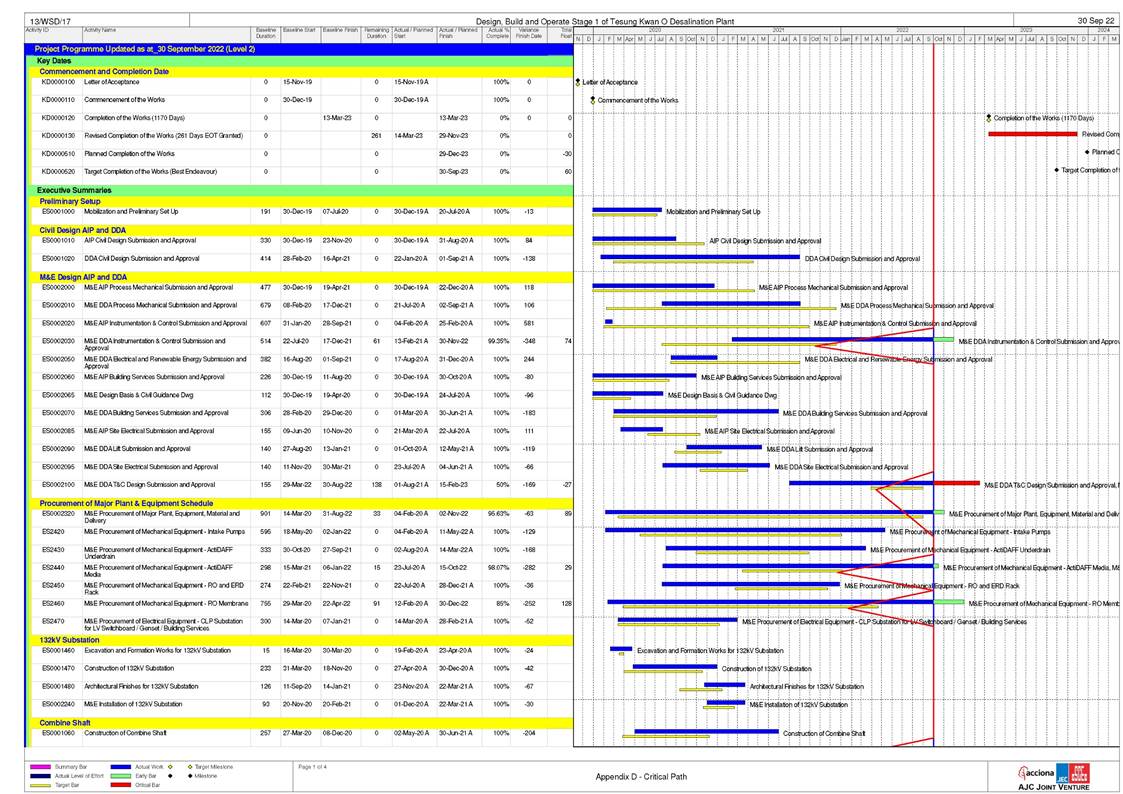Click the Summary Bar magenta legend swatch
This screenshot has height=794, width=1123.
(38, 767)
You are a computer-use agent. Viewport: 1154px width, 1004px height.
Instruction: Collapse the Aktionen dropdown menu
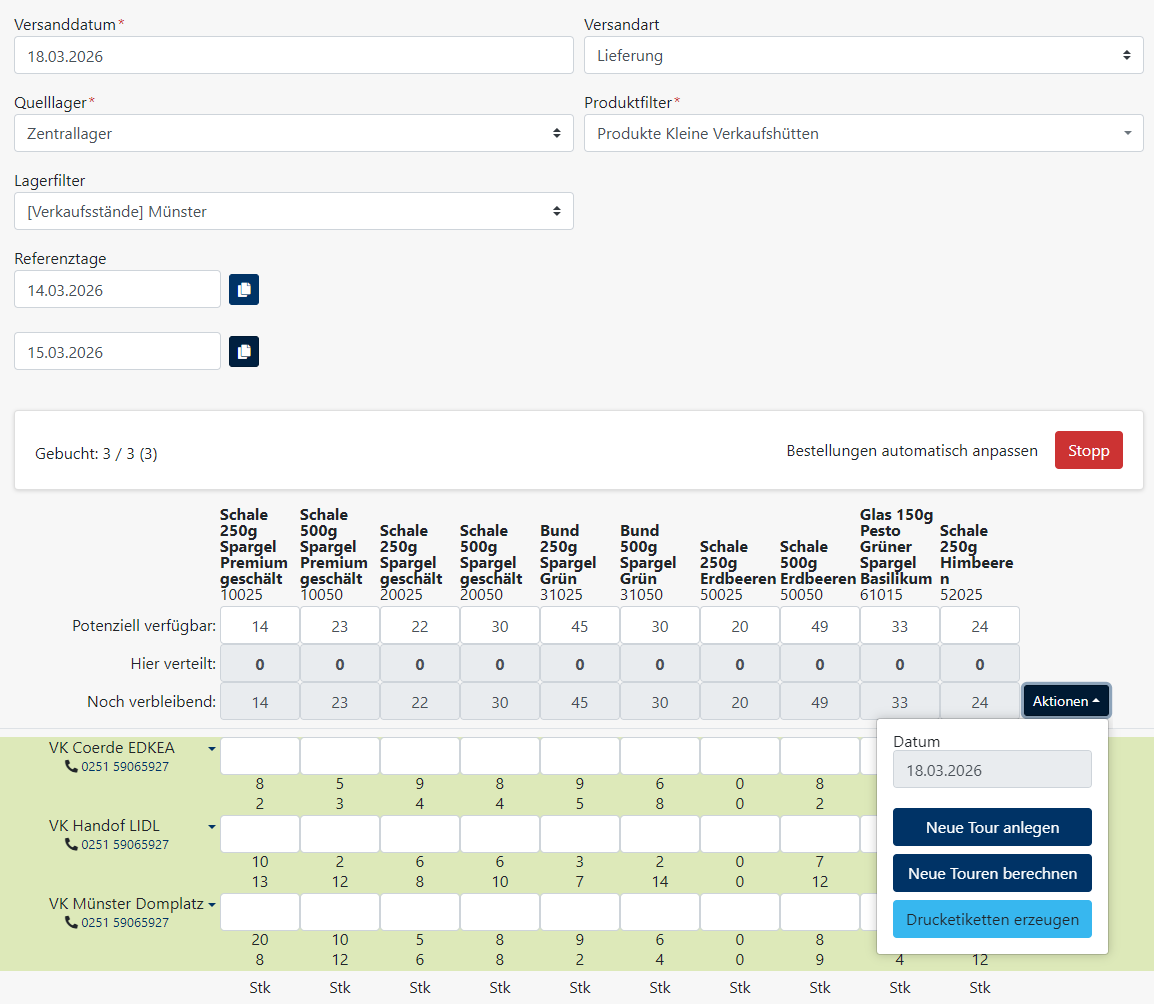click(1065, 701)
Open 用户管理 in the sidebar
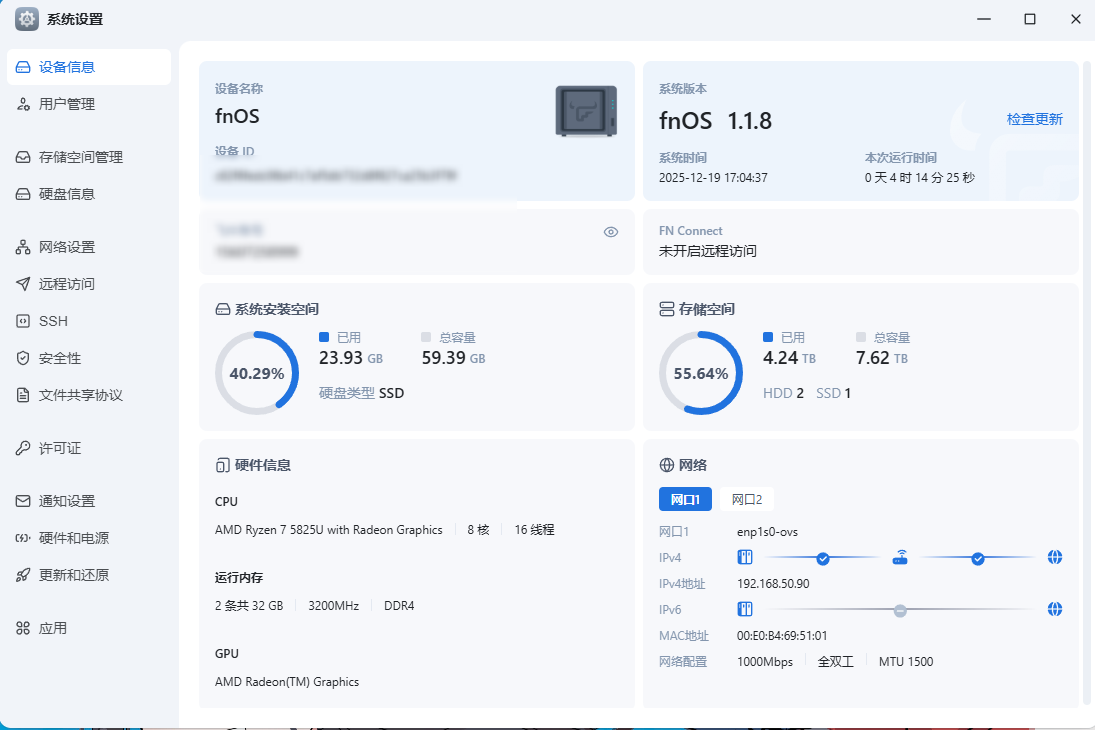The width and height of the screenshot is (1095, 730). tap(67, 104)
* * *
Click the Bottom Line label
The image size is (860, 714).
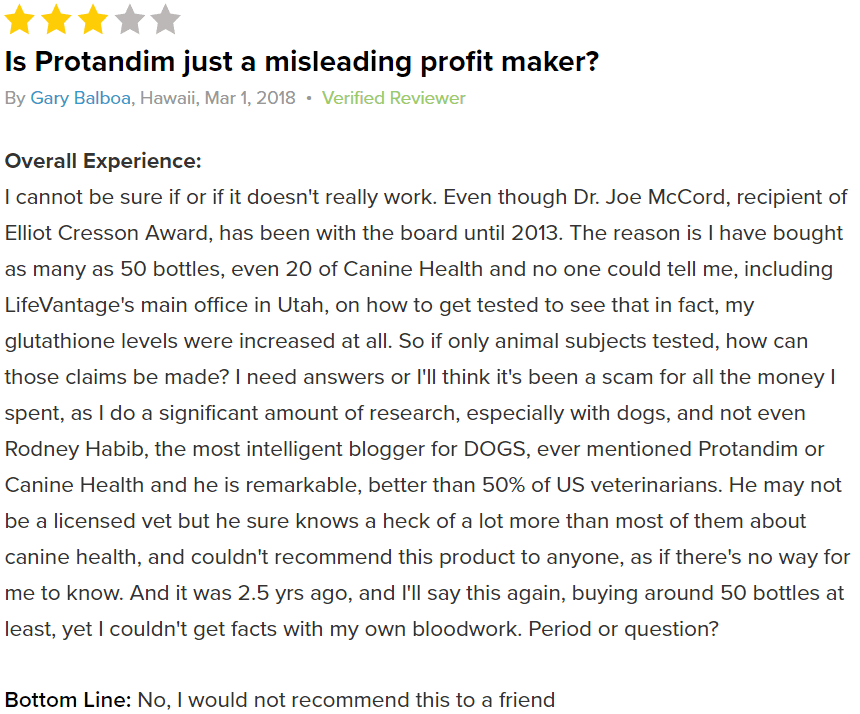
* * *
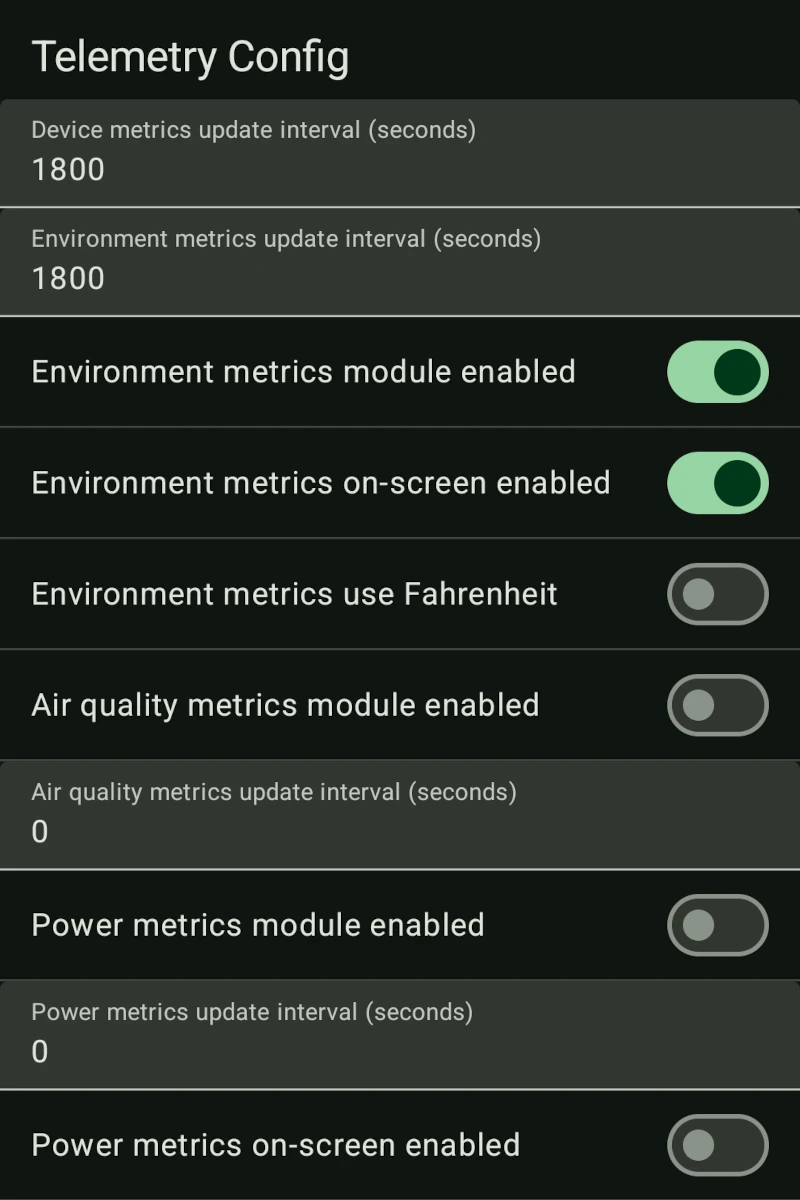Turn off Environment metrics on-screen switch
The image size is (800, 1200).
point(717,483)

*Problem to work on*
Write out the records from the line containing "Click the Summary Bar magenta legend swatch" up to and including the line containing "The width and", word for word and without the pictures.

*Task answer*
Click the Summary Bar magenta legend swatch
This screenshot has height=794, width=1123.
(38, 767)
You are a computer-use agent. Viewport: 1154px width, 1004px height.
Instruction: Collapse the Aktionen dropdown menu
click(1065, 701)
Open 用户管理 in the sidebar
The width and height of the screenshot is (1095, 730). tap(67, 104)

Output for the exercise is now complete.